Over the last five years I’ve been asked to do several interviews and speaking engagements because of The Landscape Design Site. And always I’m honored and glad to share my landscaping knowledge if time allows.

I would like to post the results to my last interview which was for a high school senior and her class project. I think it’s a good read with some good information because she asked some very good questions. I hope you enjoy and get something out of it.


The purpose of this interview is to gain more knowledge on the topic of garden design and how to create a nicer looking yard.


1. How long does it usually take to design a garden or yard?

My best designs are inspired and I can see them in my mind as soon as I walk into the project area. So they usually take 3 to 5 hours to map onto the computer and draw. On the other hand, most of my designs aren’t inspired and take thought related to principles, knowledge, experience of past designs, and requests of the client. These designs can take from one day to several weeks to complete.

2. Do you get materials from one supplier or shop around?

Quality, selection, and price are main concerns. It is in the best interest of my clients and my company to get the best price without sacrificing quality. It helps keep costs low and profits high.

3. How do you pick a style?

I generally pick a style in regards to the requests of the client. I also look at the styles and interests of the client and also the style of the home and its furnishings. For instance, if I see that the client is a golfer, I may suggest a putting green in the yard. If the home is Mediterranean, I would design Mediterranean.

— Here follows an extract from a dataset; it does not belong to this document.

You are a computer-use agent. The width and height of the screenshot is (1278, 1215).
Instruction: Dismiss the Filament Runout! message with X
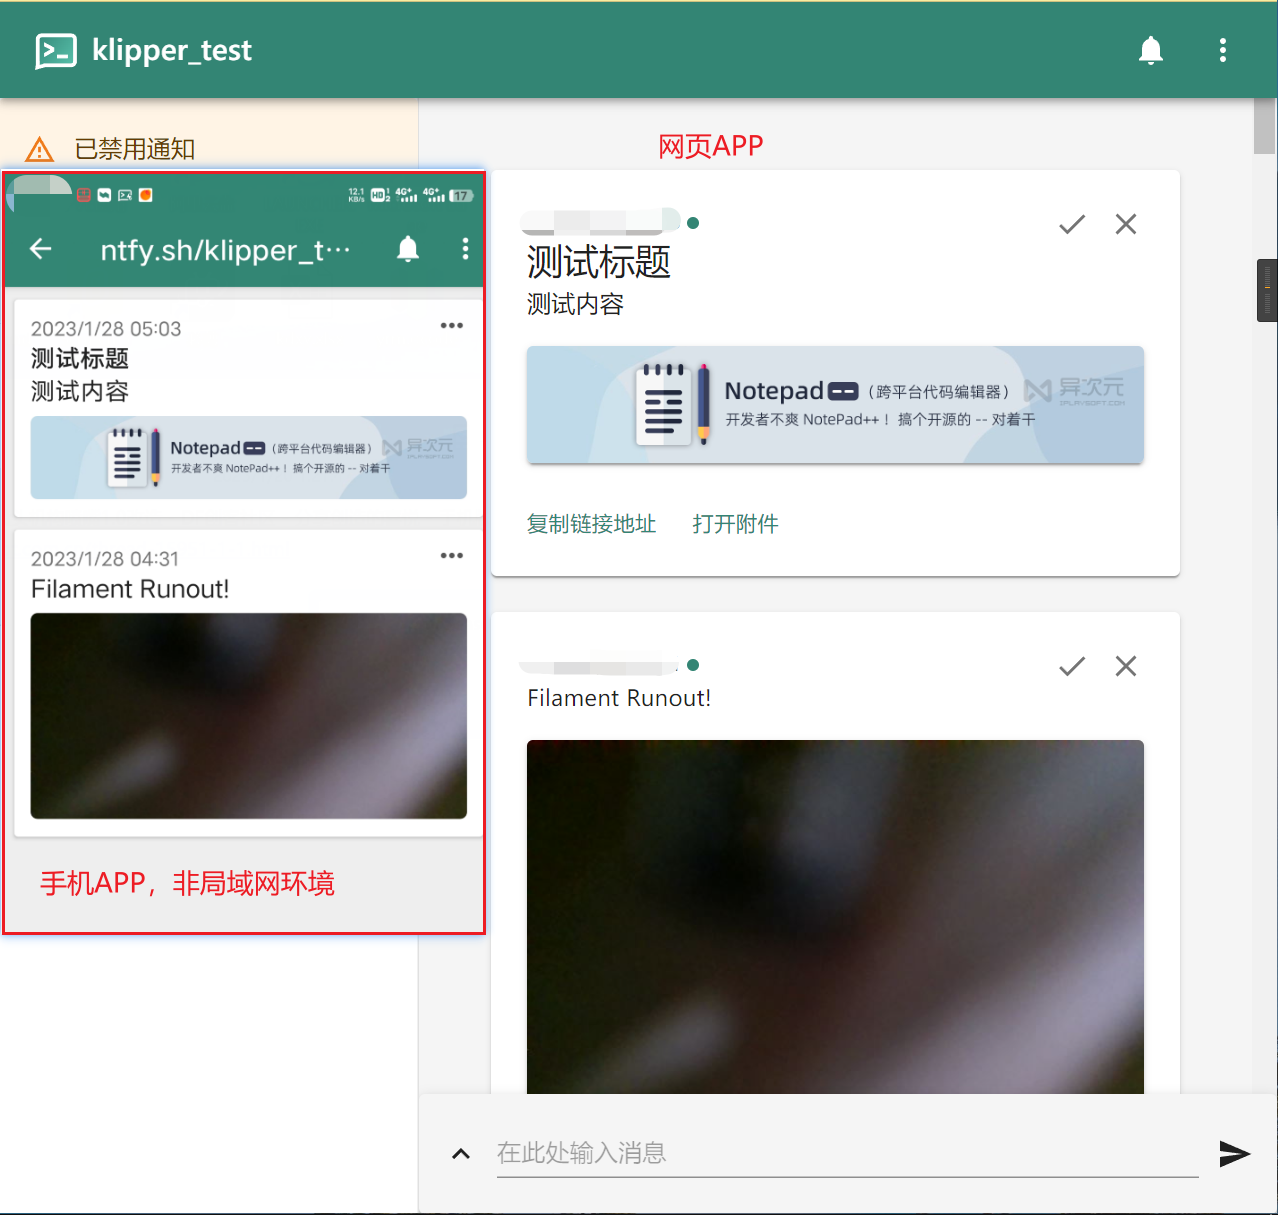pos(1126,666)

4. What style or theme is the easiest to maintain?

Xeriscape (zee-ri-scape), or southwest. It is generally mostly groundcover, very little lawn, and low water use plants.

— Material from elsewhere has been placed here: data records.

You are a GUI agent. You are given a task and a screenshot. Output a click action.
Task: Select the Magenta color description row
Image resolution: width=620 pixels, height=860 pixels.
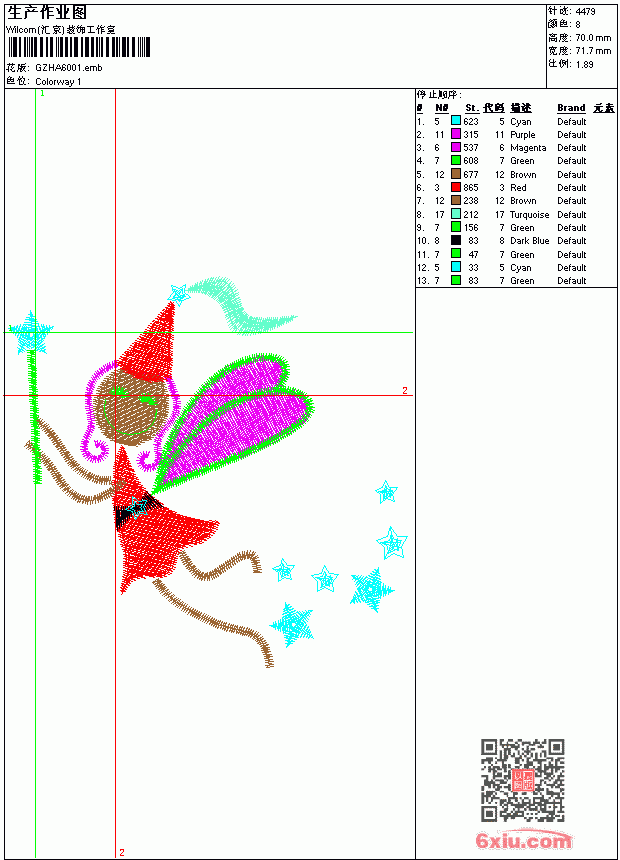516,148
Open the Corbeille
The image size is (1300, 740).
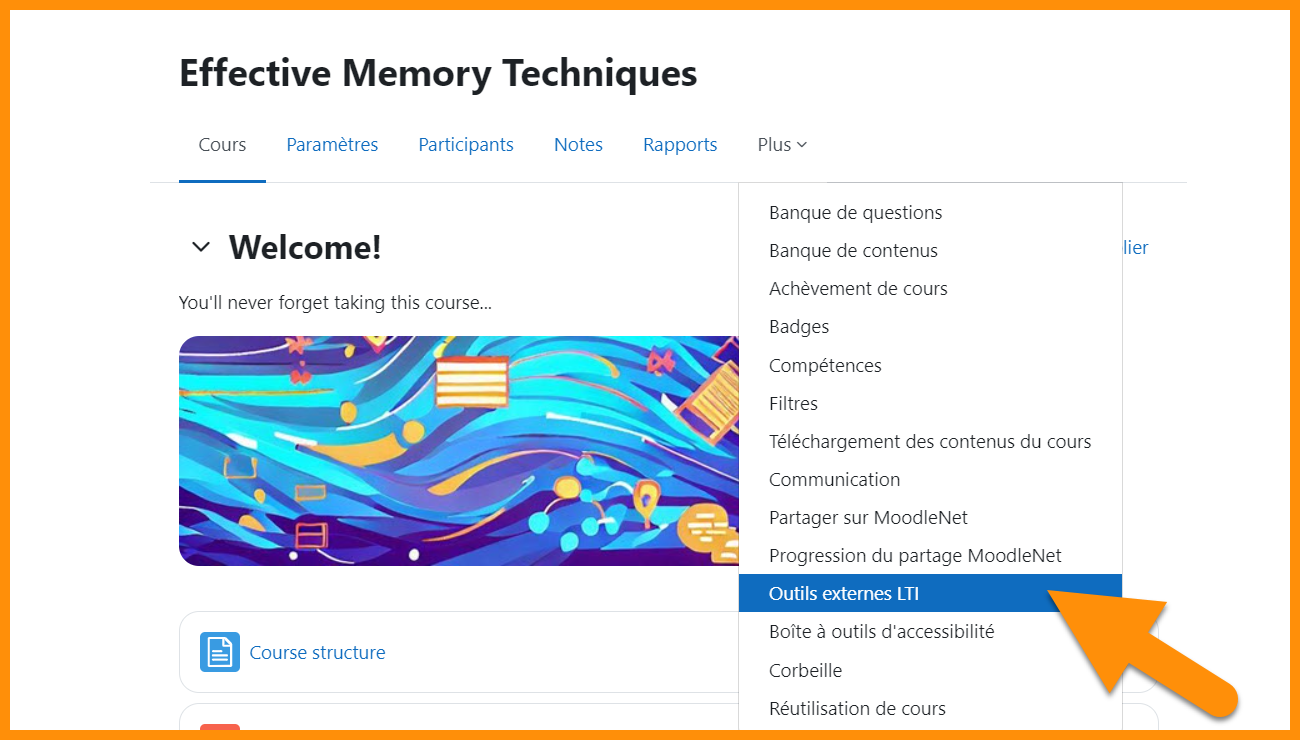pos(805,670)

5. How do you go about picking colors for flowers?

Basic art. Colors have their contrast and complimentary colors that can be taken from a color wheel. I also use neutrals such as white and gray as they go with most anything.

6. Does it matter what type of ground cover is used and what usually works best?

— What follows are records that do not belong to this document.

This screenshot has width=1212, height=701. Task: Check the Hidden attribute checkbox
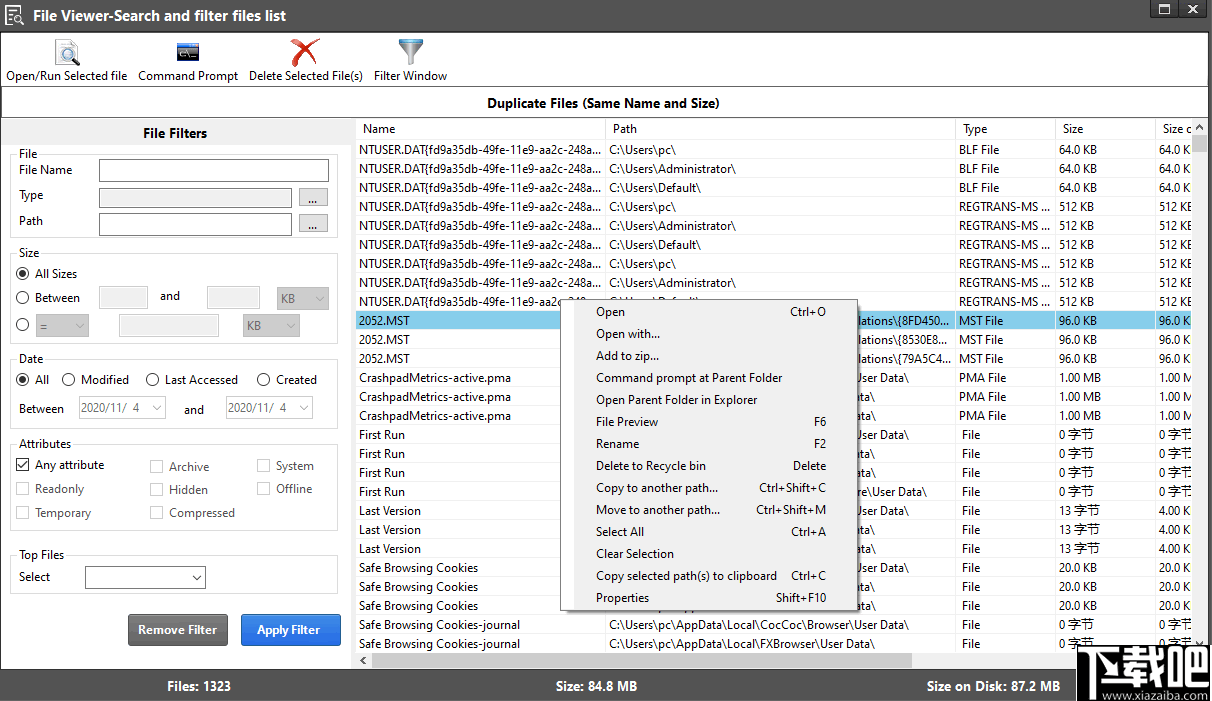[x=157, y=488]
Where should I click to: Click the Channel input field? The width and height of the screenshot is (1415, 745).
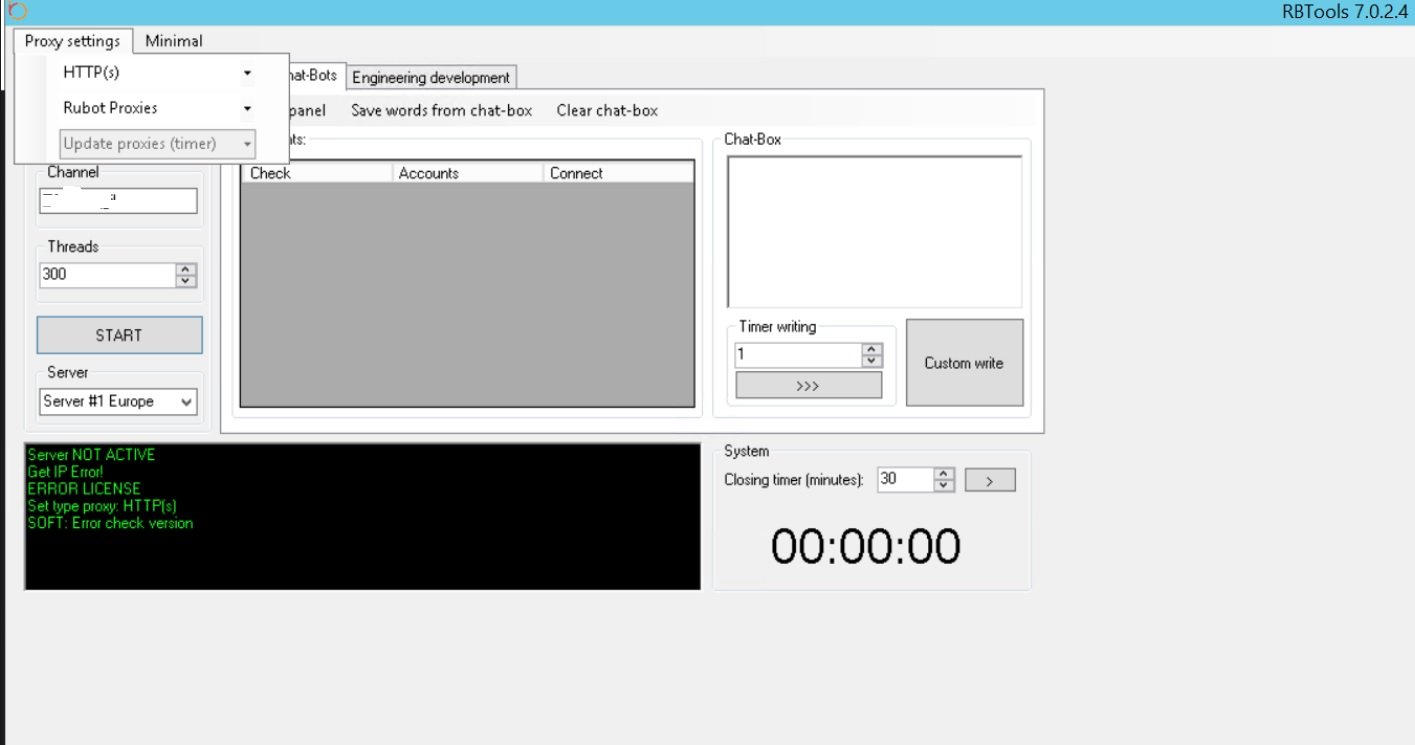point(118,200)
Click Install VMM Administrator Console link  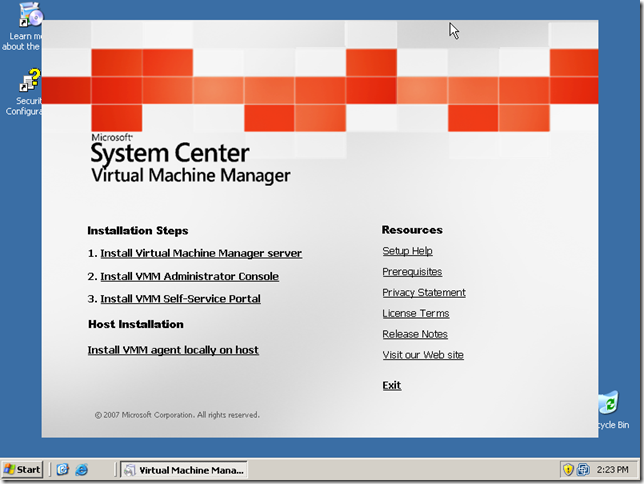pos(190,276)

Yes it matters. In high wind areas for instance, you wouldn’t want to use light bark or lava rock as it would just get blown all over the place. You would want to use a heavier rock or gravel. Expense also matters. Some groundcover rocks are very expensive and clients oftentimes opt for the cheapest rather than what they really want.

8. When you design a garden is everything drawn to scale and planned out or can you just start digging?

Until recently, everything has been drawn and plotted to scale on the computer. However, due to my company becoming established and the popularity of my designs, some folks are allowing me just to paint it as I see it and start. This is mostly for clients that don’t care about budget. Generally, you need to know how much materials and time so that you can place a bid. Also, people sometimes can’t visualize my ideas so I have to draw them.

9. Does the type of soil you have play a part in what will grow?

Without a doubt. We have a very alkaline soil here so we are limited to what will do well. However, if a client is willing to take the expense and also maintain the soil yearly, we can plant plants that grow better in other parts of the country.

10. How often do you deadhead plants? I’m not sure if I understand this question. 1) plants are trying to reproduce. Their flowers are their reproductive parts. If you deadhead them before they fully develop or are completely spent, they will develop more to continue to try to reproduce. 2) plants should be cut back and pruned in the Fall and Winter in dormancy.11. How often should the plants be fertilized?I see this different and don’t generally follow manufacturers directions. Instead of giving plants a “normal” feeding every six weeks or so, I suggest smaller feedings every week or watering. This is continual feeding and not a shot in the arm, starvation, shot in the arm, starvation, etc.

12. What products work best for weed control?

There are many wonderful products that I’m not licensed to use. I recommend Round up and Weed-B-gone.

13. Should there be a focal point in each yard, and where?

I suggest a focal point if you can make it work. Ideally, it should be able to be viewed from both inside the home and the most used place in the yard such as the patio, outdoor kitchen, or pool.

14. How can you make sure your garden design has balance and form?

Continuity and repetition of design elements. For instance, picking two or thre colors of plants and repeating them throughout the landscape.

If there is anything else you think that might be of some help to me feel free to write it:

Keep design simple and don’t try to incorporate too many elements. And also following a theme makes coming up with a design much easier.